▸ **Task item**: Copy the records below, replacing every "Image resolution" with "Screen resolution" and leaving everything else unchanged.

☆ ☆ ☆ ☆ ☆

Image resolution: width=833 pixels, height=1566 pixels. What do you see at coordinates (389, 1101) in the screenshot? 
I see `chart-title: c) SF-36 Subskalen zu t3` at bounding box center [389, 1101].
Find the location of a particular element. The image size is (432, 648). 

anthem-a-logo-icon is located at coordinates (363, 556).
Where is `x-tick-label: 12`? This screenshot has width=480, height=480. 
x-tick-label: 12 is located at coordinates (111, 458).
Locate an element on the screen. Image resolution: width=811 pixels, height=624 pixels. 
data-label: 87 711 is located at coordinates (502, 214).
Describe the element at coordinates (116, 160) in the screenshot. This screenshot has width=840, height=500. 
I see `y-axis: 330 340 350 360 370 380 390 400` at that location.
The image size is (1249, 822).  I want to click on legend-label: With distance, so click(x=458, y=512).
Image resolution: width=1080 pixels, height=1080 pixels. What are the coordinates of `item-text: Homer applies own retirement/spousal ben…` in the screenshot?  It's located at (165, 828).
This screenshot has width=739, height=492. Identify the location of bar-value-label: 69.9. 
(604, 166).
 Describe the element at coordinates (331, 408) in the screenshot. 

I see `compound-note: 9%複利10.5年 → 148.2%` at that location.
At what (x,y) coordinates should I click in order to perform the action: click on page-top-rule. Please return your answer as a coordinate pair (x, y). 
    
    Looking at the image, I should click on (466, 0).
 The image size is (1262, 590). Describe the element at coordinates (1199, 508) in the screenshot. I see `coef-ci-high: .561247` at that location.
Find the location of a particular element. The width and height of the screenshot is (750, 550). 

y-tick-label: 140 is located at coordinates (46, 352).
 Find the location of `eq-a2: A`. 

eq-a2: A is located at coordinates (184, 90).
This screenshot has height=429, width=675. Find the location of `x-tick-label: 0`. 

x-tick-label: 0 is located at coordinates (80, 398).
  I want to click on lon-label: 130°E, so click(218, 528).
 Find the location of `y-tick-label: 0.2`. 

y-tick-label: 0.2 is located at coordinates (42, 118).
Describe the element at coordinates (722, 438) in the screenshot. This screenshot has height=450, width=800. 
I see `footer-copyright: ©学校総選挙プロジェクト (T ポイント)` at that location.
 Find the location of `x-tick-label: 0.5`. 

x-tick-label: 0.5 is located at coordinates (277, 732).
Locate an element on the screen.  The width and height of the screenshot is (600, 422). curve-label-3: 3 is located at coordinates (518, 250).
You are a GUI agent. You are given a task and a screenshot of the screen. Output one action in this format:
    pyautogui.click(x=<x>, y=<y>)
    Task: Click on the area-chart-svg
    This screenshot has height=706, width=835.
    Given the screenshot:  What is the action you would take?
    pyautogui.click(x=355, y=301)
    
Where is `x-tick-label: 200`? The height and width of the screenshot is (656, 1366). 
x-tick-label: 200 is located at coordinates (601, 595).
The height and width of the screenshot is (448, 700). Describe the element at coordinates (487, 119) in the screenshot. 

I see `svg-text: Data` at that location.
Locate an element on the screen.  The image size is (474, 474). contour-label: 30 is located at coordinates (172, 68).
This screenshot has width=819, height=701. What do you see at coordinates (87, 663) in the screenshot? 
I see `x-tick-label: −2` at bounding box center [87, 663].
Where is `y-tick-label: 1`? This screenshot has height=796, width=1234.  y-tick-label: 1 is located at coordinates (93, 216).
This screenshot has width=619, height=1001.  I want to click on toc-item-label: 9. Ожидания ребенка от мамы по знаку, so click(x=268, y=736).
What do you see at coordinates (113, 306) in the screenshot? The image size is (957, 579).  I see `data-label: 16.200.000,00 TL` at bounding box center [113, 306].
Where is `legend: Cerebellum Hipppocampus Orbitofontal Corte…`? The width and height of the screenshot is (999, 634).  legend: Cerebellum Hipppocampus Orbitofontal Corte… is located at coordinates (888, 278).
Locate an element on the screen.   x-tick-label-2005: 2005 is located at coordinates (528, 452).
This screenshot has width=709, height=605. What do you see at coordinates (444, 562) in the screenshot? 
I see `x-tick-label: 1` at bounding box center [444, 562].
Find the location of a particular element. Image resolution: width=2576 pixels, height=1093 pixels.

☆ ☆ ☆ ☆ ☆

▸ **Solution for this exercise**:
Screen resolution: width=833 pixels, height=1566 pixels. What do you see at coordinates (389, 1101) in the screenshot? 
I see `chart-title: c) SF-36 Subskalen zu t3` at bounding box center [389, 1101].
Find the location of a particular element. The image size is (432, 648). 

anthem-a-logo-icon is located at coordinates (363, 556).
Where is `x-tick-label: 12`? This screenshot has width=480, height=480. 
x-tick-label: 12 is located at coordinates (111, 458).
Locate an element on the screen. Screen resolution: width=811 pixels, height=624 pixels. 
data-label: 87 711 is located at coordinates (502, 214).
Describe the element at coordinates (116, 160) in the screenshot. This screenshot has width=840, height=500. 
I see `y-axis: 330 340 350 360 370 380 390 400` at that location.
The image size is (1249, 822).  I want to click on legend-label: With distance, so click(x=458, y=512).
Screen resolution: width=1080 pixels, height=1080 pixels. What are the coordinates of `item-text: Homer applies own retirement/spousal ben…` in the screenshot?  It's located at (165, 828).
This screenshot has width=739, height=492. Identify the location of bar-value-label: 69.9. 
(604, 166).
 Describe the element at coordinates (331, 408) in the screenshot. 

I see `compound-note: 9%複利10.5年 → 148.2%` at that location.
At what (x,y) coordinates should I click in order to perform the action: click on page-top-rule. Please return your answer as a coordinate pair (x, y). 
    
    Looking at the image, I should click on (466, 0).
 The image size is (1262, 590). Describe the element at coordinates (1199, 508) in the screenshot. I see `coef-ci-high: .561247` at that location.
Find the location of a particular element. The width and height of the screenshot is (750, 550). 

y-tick-label: 140 is located at coordinates (46, 352).
 Find the location of `eq-a2: A`. 

eq-a2: A is located at coordinates (184, 90).
This screenshot has height=429, width=675. Find the location of `x-tick-label: 0`. 

x-tick-label: 0 is located at coordinates (80, 398).
  I want to click on lon-label: 130°E, so click(218, 528).
 Find the location of `y-tick-label: 0.2`. 

y-tick-label: 0.2 is located at coordinates (42, 118).
Describe the element at coordinates (722, 438) in the screenshot. This screenshot has height=450, width=800. 
I see `footer-copyright: ©学校総選挙プロジェクト (T ポイント)` at that location.
 Find the location of `x-tick-label: 0.5`. 

x-tick-label: 0.5 is located at coordinates (277, 732).
Locate an element on the screen.  The width and height of the screenshot is (600, 422). curve-label-3: 3 is located at coordinates (518, 250).
You are a GUI agent. You are given a task and a screenshot of the screen. Output one action in this format:
    pyautogui.click(x=<x>, y=<y>)
    Task: Click on the area-chart-svg
    This screenshot has height=706, width=835.
    Given the screenshot:  What is the action you would take?
    pyautogui.click(x=355, y=301)
    
Where is `x-tick-label: 200`? The height and width of the screenshot is (656, 1366). 
x-tick-label: 200 is located at coordinates (601, 595).
The height and width of the screenshot is (448, 700). Describe the element at coordinates (487, 119) in the screenshot. 

I see `svg-text: Data` at that location.
Locate an element on the screen.  The image size is (474, 474). contour-label: 30 is located at coordinates (172, 68).
This screenshot has width=819, height=701. What do you see at coordinates (87, 663) in the screenshot? 
I see `x-tick-label: −2` at bounding box center [87, 663].
Where is `y-tick-label: 1`? This screenshot has height=796, width=1234.  y-tick-label: 1 is located at coordinates (93, 216).
This screenshot has width=619, height=1001.  I want to click on toc-item-label: 9. Ожидания ребенка от мамы по знаку, so click(x=268, y=736).
What do you see at coordinates (113, 306) in the screenshot? The image size is (957, 579).  I see `data-label: 16.200.000,00 TL` at bounding box center [113, 306].
Where is `legend: Cerebellum Hipppocampus Orbitofontal Corte…`? The width and height of the screenshot is (999, 634).  legend: Cerebellum Hipppocampus Orbitofontal Corte… is located at coordinates (888, 278).
Locate an element on the screen.   x-tick-label-2005: 2005 is located at coordinates (528, 452).
This screenshot has width=709, height=605. What do you see at coordinates (444, 562) in the screenshot? 
I see `x-tick-label: 1` at bounding box center [444, 562].
Find the location of a particular element. Screen resolution: width=2576 pixels, height=1093 pixels.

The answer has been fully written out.